Leopold: Wir haben uns 500 Jungs angeschaut, mit rund 100 habe ich gearbeitet. Nach vielen Proben blieb noch eine kleine Gruppe von etwa zwölf Jungs übrig, mit der ich an ein paar Wochenenden Workshops gemacht habe. Sie wurden ziemlich schnell immer besser und sind alle im Film zu sehen: im Kinderheim oder beim Grillen. Bas Keizer stach heraus. Er hatte noch nie zuvor gespielt, aber er ist ein Naturtalent. Es hat viel Spaß gemacht, mit ihm zu arbeiten.

Ihr Film setzt ja weniger auf Dialoge, sondern auf Bildsprache, etwa Blicke. Warum?

Leopold: Im Drehbuch standen mehr Dialoge drin. Aber beim Filmschnitt stellten wir fest, dass in der Körpersprache der Schauspieler und in der Bildsprache des Films bereits viele Dinge gesagt waren. Ich denke, so lässt sich eine Geschichte überzeugender erzählen. Wenn sich die Geschichte im Kopf des Zuschauers abspielt, wenn er seine eigenen Interpretationen schafft, sind die Emotionen stärker und der Film wirkt noch lange nach.

Zum Schluss des Films landen Mia und Cobain im Wald, wo es zu einem dramatischen Finale kommt, das sicherlich in die Filmgeschichte eingehen wird. Die Wald-Szenen haben Sie im Bergischen Land gedreht. Warum haben Sie diese Location ausgewählt?

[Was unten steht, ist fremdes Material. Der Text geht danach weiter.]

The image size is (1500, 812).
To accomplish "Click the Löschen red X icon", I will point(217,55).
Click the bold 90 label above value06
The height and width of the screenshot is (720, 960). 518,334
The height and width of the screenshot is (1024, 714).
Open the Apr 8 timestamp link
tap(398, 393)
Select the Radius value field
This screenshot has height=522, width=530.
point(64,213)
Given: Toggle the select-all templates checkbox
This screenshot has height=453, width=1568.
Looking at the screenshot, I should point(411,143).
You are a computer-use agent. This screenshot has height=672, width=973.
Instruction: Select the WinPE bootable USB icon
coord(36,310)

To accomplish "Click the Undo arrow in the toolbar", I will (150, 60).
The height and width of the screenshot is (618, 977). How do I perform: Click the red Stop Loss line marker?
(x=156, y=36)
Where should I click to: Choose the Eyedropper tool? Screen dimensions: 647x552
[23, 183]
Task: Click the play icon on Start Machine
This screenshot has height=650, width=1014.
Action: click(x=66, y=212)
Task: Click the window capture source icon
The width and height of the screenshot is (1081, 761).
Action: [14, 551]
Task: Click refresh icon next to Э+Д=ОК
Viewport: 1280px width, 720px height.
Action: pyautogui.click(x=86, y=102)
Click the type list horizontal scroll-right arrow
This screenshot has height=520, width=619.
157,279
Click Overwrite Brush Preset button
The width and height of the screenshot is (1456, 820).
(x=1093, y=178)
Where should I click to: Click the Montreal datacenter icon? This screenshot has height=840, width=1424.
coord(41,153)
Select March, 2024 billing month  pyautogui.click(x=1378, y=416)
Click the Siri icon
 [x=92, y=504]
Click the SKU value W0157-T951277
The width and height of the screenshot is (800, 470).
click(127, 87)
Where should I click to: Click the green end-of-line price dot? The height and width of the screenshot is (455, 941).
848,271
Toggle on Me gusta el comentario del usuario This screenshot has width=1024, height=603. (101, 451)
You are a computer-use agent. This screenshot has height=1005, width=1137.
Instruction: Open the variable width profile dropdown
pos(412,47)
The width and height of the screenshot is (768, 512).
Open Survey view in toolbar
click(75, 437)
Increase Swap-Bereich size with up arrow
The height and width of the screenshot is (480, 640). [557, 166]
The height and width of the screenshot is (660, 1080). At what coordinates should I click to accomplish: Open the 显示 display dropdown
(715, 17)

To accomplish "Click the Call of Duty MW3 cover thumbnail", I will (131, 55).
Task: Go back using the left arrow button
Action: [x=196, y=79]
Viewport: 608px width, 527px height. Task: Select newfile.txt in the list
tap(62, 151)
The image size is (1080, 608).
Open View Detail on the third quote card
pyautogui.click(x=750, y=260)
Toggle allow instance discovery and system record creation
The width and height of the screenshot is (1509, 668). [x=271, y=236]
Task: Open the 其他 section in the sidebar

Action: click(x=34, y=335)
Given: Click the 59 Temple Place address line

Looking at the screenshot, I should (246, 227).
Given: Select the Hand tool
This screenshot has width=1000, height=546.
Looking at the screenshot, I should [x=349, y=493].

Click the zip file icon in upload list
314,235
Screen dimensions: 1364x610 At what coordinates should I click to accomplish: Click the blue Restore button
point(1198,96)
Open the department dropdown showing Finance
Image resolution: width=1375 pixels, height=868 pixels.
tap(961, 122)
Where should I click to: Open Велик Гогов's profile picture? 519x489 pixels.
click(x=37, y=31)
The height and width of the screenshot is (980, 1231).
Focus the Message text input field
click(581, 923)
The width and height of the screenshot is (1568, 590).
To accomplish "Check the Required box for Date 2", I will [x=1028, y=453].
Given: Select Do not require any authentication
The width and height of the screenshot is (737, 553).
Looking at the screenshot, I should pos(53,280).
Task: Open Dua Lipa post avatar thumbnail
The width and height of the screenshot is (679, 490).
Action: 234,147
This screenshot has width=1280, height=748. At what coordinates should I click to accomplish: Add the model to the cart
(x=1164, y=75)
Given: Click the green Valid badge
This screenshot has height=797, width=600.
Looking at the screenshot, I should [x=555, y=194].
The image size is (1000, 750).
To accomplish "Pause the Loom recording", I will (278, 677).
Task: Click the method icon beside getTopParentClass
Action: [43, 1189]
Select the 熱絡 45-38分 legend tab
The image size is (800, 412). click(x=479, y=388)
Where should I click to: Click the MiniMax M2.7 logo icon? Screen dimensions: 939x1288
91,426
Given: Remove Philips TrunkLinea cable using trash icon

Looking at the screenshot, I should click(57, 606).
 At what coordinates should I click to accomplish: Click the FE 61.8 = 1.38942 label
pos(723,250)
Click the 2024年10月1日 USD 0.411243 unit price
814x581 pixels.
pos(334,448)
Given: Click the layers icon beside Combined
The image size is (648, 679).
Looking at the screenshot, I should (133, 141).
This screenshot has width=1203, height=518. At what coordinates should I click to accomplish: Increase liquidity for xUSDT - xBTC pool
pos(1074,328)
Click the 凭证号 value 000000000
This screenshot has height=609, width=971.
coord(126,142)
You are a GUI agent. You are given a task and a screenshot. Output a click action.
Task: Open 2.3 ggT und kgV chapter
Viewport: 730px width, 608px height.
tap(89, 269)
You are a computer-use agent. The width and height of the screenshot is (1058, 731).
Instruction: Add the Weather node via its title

Leopold: In der Geschichte handelt es sich um einen Wald nahe Rotterdam, aber in Wirklichkeit drehten wir in den Wäldern von Bergisch Gladbach. In der Geschichte ist es wichtig, dass Cobain und seine Mutter die Stadt verlassen und sich an einem abgelegenen Ort wiederfinden, wo sie miteinander alleine sind. Zum ersten Mal sind sie richtig zusammen und leben so, wie sie noch nie zuvor miteinander gelebt haben, fast wie im Märchen. Und wie Cobain wollen wir glauben, dass es vielleicht möglich ist, miteinander glücklich zu sein. Aber natürlich wissen wir, dass das Glück nicht halten wird.